How Booking.com Avoids and Deals with MySQL/MariaDB Replication Lag
MySQL/MariaDB replication is asynchronous. You can make replication faster by using better hardware (faster CPU, more RAM, or quicker disks), or you can use parallel replication to remove it single-threaded limitation; but lag can still happen. This talk is not about making replication faster, it is how to deal with its asynchronous nature, including the (in-)famous lag. We will start by explaining the consequences of asynchronous replication and how/when lag can happen. We will also analyze how some tools, including the pt-osc, try avoiding lag.

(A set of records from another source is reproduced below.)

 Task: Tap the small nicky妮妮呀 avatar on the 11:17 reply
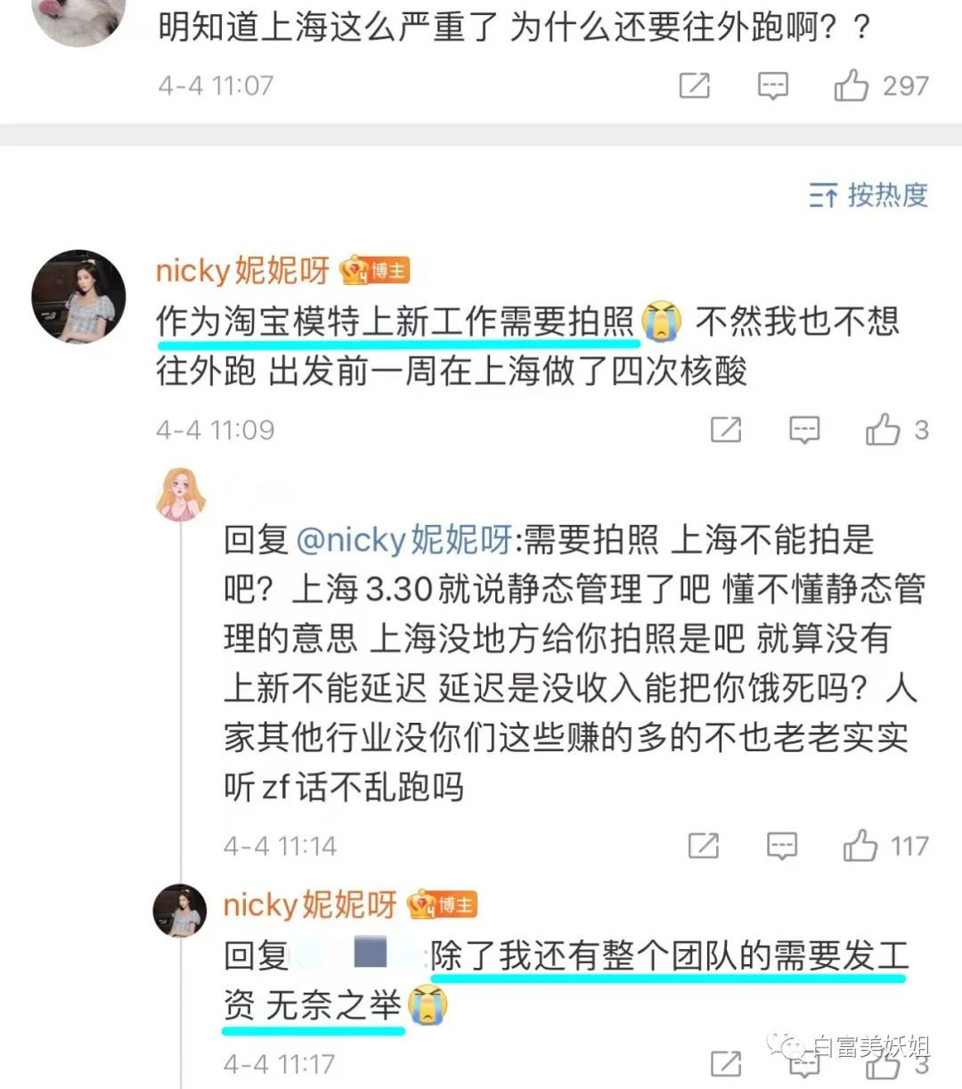[x=180, y=911]
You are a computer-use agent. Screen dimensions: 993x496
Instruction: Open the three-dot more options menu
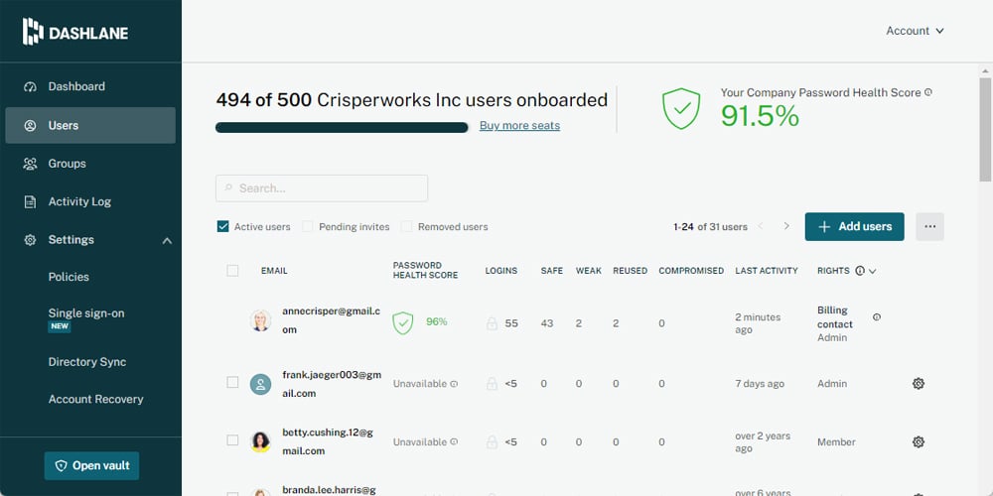coord(929,226)
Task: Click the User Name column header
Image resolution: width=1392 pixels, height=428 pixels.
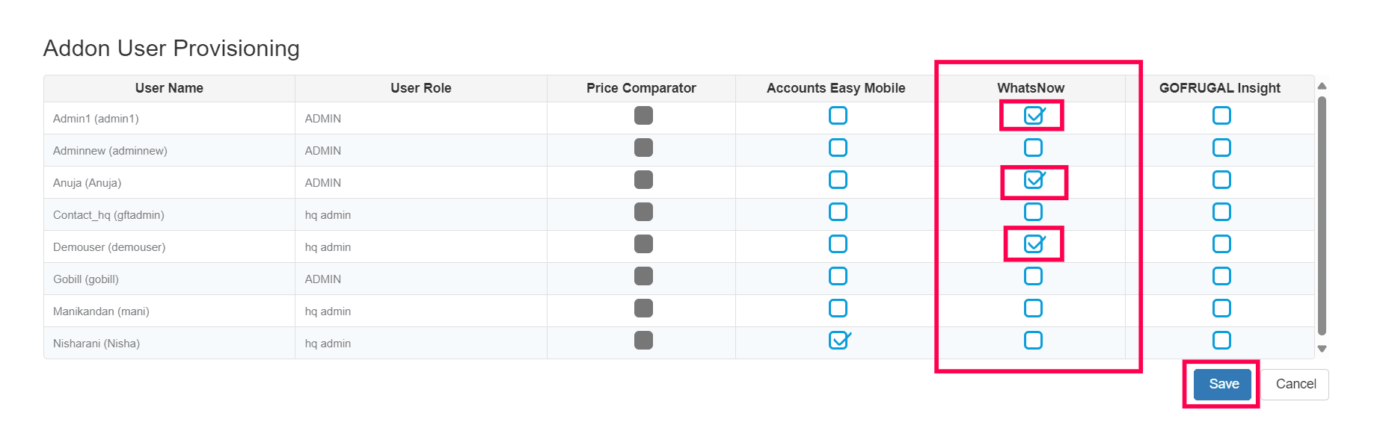Action: [169, 88]
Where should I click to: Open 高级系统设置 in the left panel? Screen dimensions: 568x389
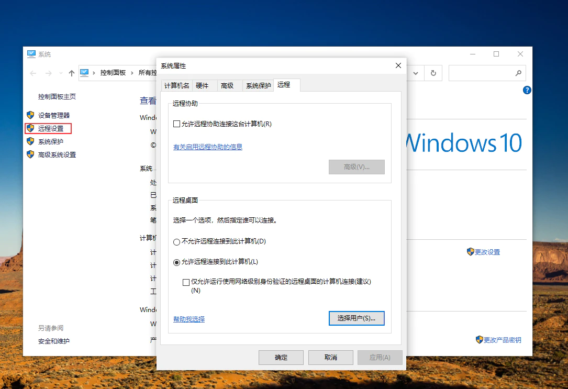pos(58,155)
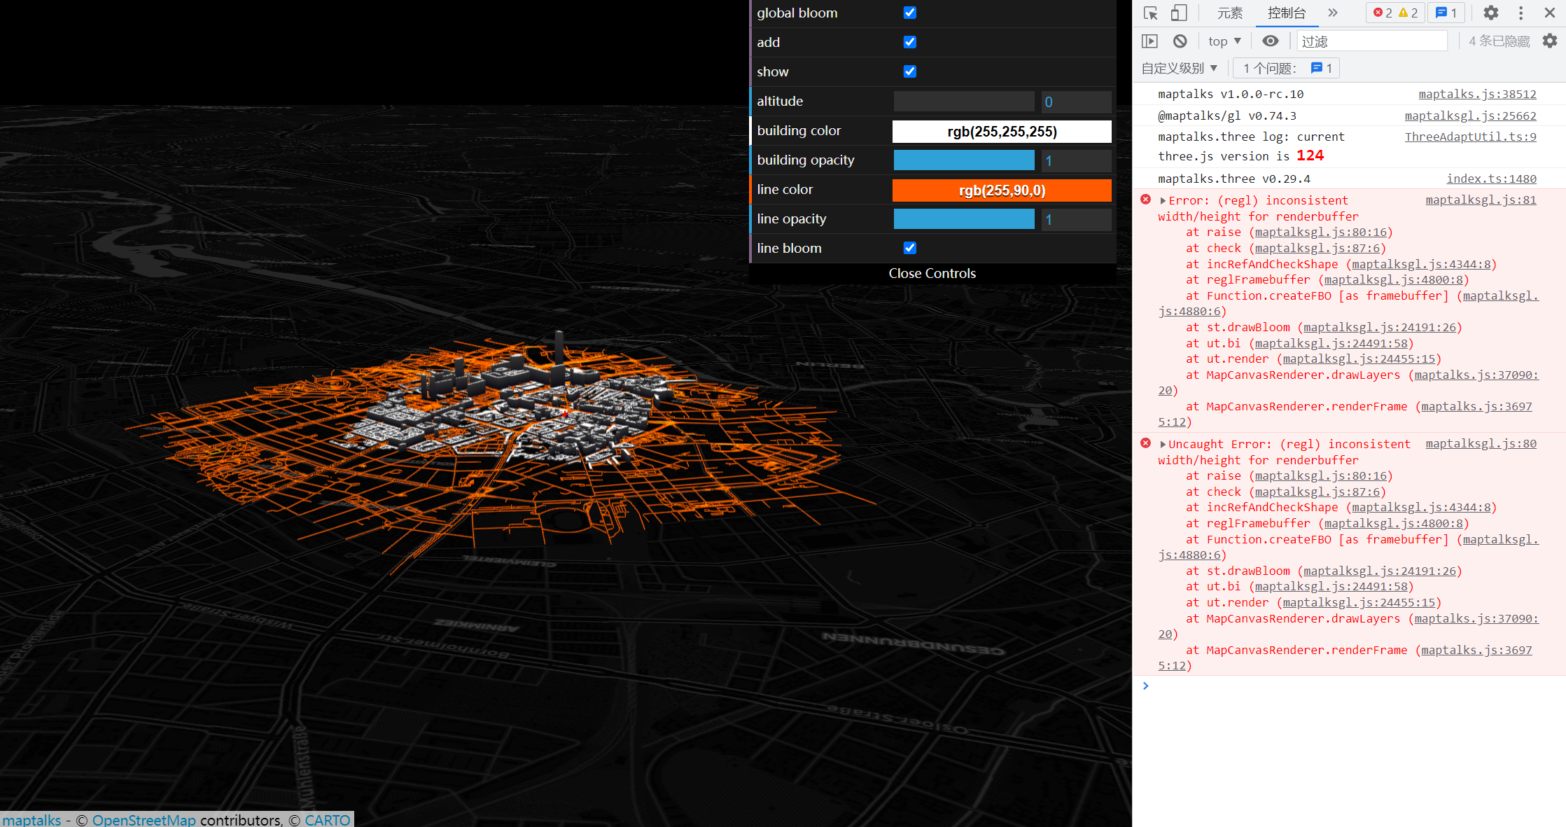Create a live expression via the eye icon
Image resolution: width=1566 pixels, height=827 pixels.
1271,41
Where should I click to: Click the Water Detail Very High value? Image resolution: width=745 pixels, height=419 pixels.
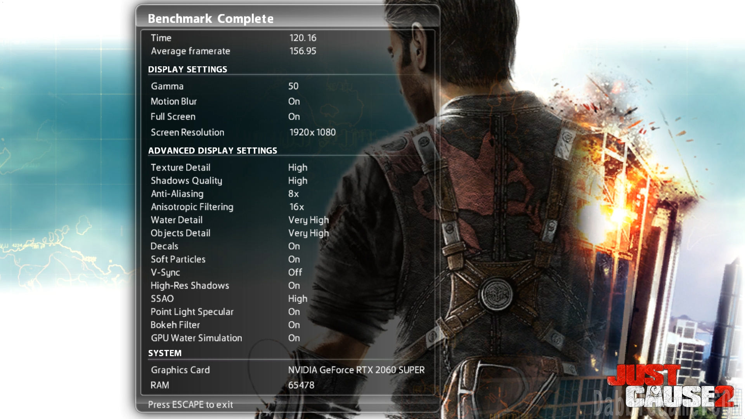click(x=308, y=220)
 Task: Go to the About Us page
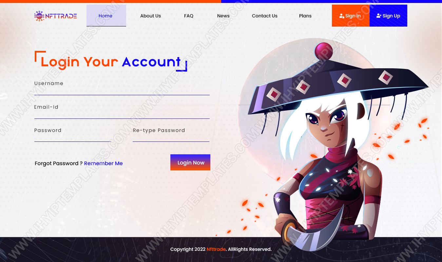click(x=150, y=16)
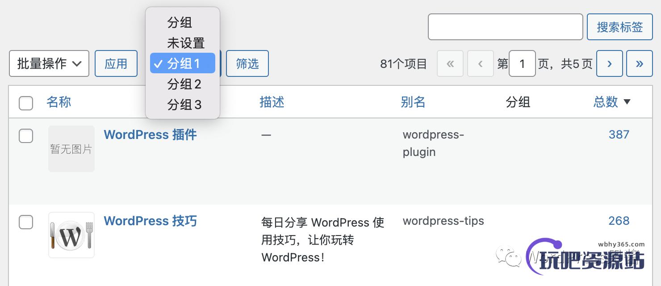
Task: Go to next page with › arrow icon
Action: tap(610, 63)
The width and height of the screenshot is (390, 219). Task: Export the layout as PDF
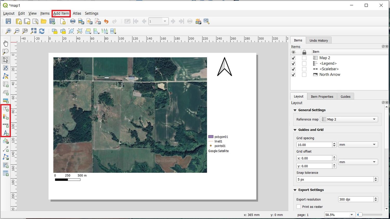(98, 21)
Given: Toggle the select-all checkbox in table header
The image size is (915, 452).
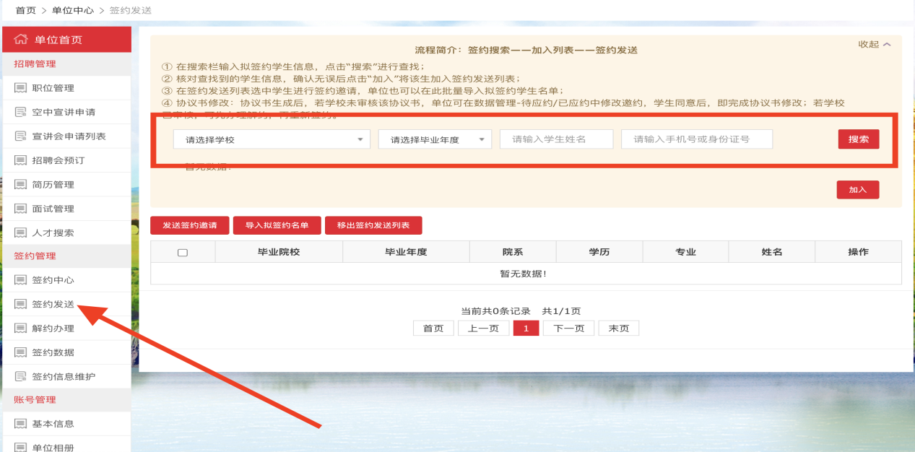Looking at the screenshot, I should (x=183, y=252).
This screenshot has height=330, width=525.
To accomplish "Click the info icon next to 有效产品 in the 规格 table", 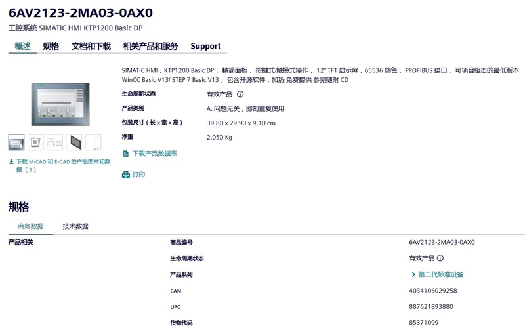I will (x=440, y=258).
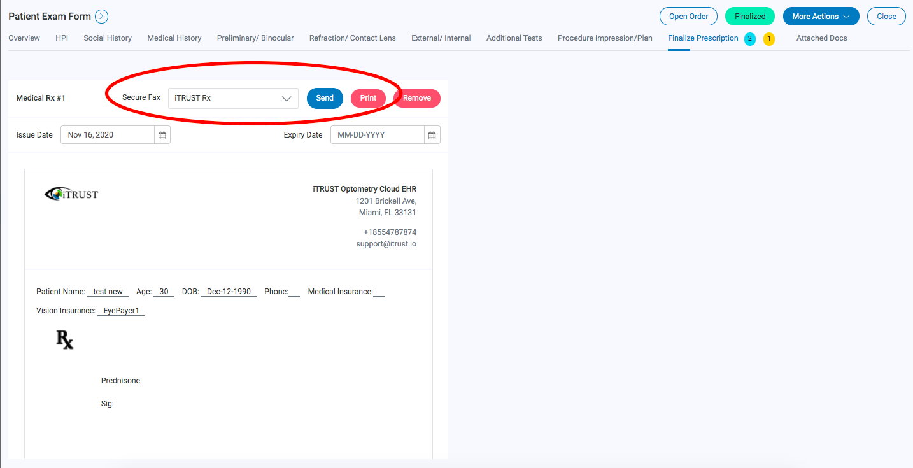Go to the Refraction/Contact Lens tab
The image size is (913, 468).
coord(352,38)
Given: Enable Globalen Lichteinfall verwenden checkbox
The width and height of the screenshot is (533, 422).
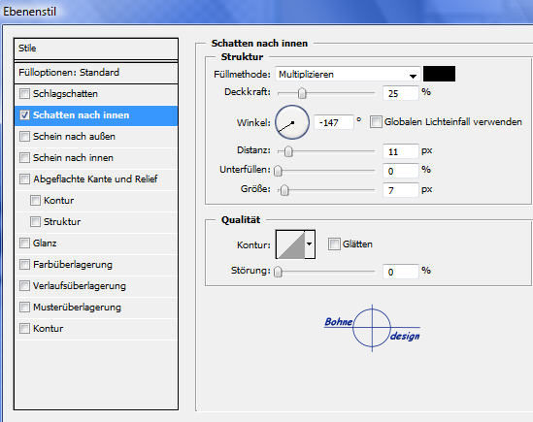Looking at the screenshot, I should pos(376,121).
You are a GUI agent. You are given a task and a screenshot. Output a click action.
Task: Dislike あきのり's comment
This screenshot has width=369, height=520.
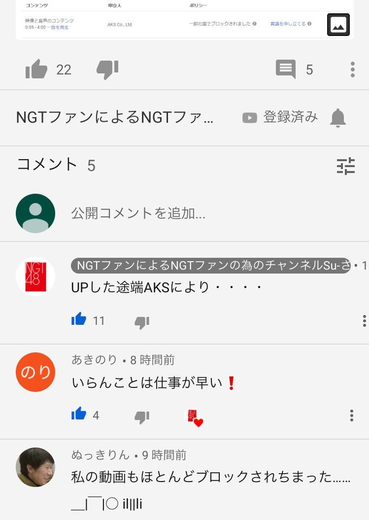[142, 416]
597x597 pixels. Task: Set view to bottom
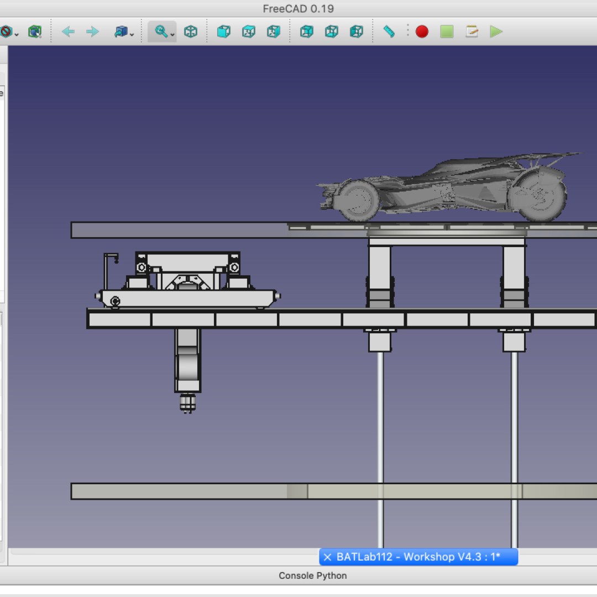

Then, we will present the solution used at Booking.com to avoid both creating lag and minimize the consequence of stale reads on slaves (hint: this solution does not mean reading from the master because this does not scale). Once all above is well understood, we will discuss how Booking.com’s solution can be improved: this solution was designed years ago and we would do this differently if starting from scratch today. Finally, I will present an innovative way to avoid lag: the no-slave-left-behind MariaDB patch.
Principal Developer, Booking.com
Since 2010, Eric has been at Booking.com addressing various data challenges including scaling usage of MySQL and bringing hadoop into production. Eric spent the prior six years as a developer at MySQL and Sun Microsystems. In his spare time, he contributes to Free Software and develops Open Hardware.